## [YOUR ASSIGNMENT]
Print the entries exactly as given.

## [DATA PROVIDED]

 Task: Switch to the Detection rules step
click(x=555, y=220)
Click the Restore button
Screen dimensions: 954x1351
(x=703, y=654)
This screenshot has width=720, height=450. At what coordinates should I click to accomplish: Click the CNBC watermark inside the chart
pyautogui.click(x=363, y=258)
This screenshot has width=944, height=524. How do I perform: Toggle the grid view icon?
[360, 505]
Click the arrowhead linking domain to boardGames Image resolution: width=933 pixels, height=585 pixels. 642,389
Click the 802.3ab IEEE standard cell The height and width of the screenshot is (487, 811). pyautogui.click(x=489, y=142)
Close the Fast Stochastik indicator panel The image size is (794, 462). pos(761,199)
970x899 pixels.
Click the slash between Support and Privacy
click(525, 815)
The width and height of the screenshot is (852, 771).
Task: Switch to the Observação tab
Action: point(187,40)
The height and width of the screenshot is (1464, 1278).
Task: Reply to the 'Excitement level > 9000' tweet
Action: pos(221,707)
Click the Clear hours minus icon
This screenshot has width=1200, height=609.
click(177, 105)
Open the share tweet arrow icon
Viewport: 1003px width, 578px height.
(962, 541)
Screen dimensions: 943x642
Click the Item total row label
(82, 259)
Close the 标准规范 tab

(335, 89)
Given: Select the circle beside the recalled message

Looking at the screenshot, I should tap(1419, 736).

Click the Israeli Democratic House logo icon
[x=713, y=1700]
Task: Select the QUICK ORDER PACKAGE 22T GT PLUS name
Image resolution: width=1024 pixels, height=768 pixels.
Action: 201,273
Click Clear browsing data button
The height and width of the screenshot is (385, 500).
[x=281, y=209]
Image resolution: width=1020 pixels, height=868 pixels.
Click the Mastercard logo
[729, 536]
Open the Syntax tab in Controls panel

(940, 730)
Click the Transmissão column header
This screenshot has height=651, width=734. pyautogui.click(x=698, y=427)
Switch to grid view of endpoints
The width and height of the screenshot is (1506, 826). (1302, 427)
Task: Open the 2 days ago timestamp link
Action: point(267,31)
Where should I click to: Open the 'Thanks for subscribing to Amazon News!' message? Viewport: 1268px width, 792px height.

## [TASK RESULT]
 Task: Switch to the Detection rules step
click(x=555, y=220)
Click the Restore button
Screen dimensions: 954x1351
(x=703, y=654)
This screenshot has width=720, height=450. At what coordinates should I click to accomplish: Click the CNBC watermark inside the chart
pyautogui.click(x=363, y=258)
This screenshot has width=944, height=524. How do I perform: Toggle the grid view icon?
[360, 505]
Click the arrowhead linking domain to boardGames Image resolution: width=933 pixels, height=585 pixels. 642,389
Click the 802.3ab IEEE standard cell The height and width of the screenshot is (487, 811). pyautogui.click(x=489, y=142)
Close the Fast Stochastik indicator panel The image size is (794, 462). pos(761,199)
970x899 pixels.
Click the slash between Support and Privacy
click(525, 815)
The width and height of the screenshot is (852, 771).
Task: Switch to the Observação tab
Action: point(187,40)
The height and width of the screenshot is (1464, 1278).
Task: Reply to the 'Excitement level > 9000' tweet
Action: pos(221,707)
Click the Clear hours minus icon
This screenshot has width=1200, height=609.
click(177, 105)
Open the share tweet arrow icon
Viewport: 1003px width, 578px height.
(962, 541)
Screen dimensions: 943x642
Click the Item total row label
(82, 259)
Close the 标准规范 tab

(335, 89)
Given: Select the circle beside the recalled message

Looking at the screenshot, I should tap(1419, 736).

Click the Israeli Democratic House logo icon
[x=713, y=1700]
Task: Select the QUICK ORDER PACKAGE 22T GT PLUS name
Image resolution: width=1024 pixels, height=768 pixels.
Action: 201,273
Click Clear browsing data button
The height and width of the screenshot is (385, 500).
[x=281, y=209]
Image resolution: width=1020 pixels, height=868 pixels.
Click the Mastercard logo
[729, 536]
Open the Syntax tab in Controls panel

(940, 730)
Click the Transmissão column header
This screenshot has height=651, width=734. pyautogui.click(x=698, y=427)
Switch to grid view of endpoints
The width and height of the screenshot is (1506, 826). (1302, 427)
Task: Open the 2 days ago timestamp link
Action: point(267,31)
Where should I click to: Open the 'Thanks for subscribing to Amazon News!' message? Viewport: 1268px width, 792px height.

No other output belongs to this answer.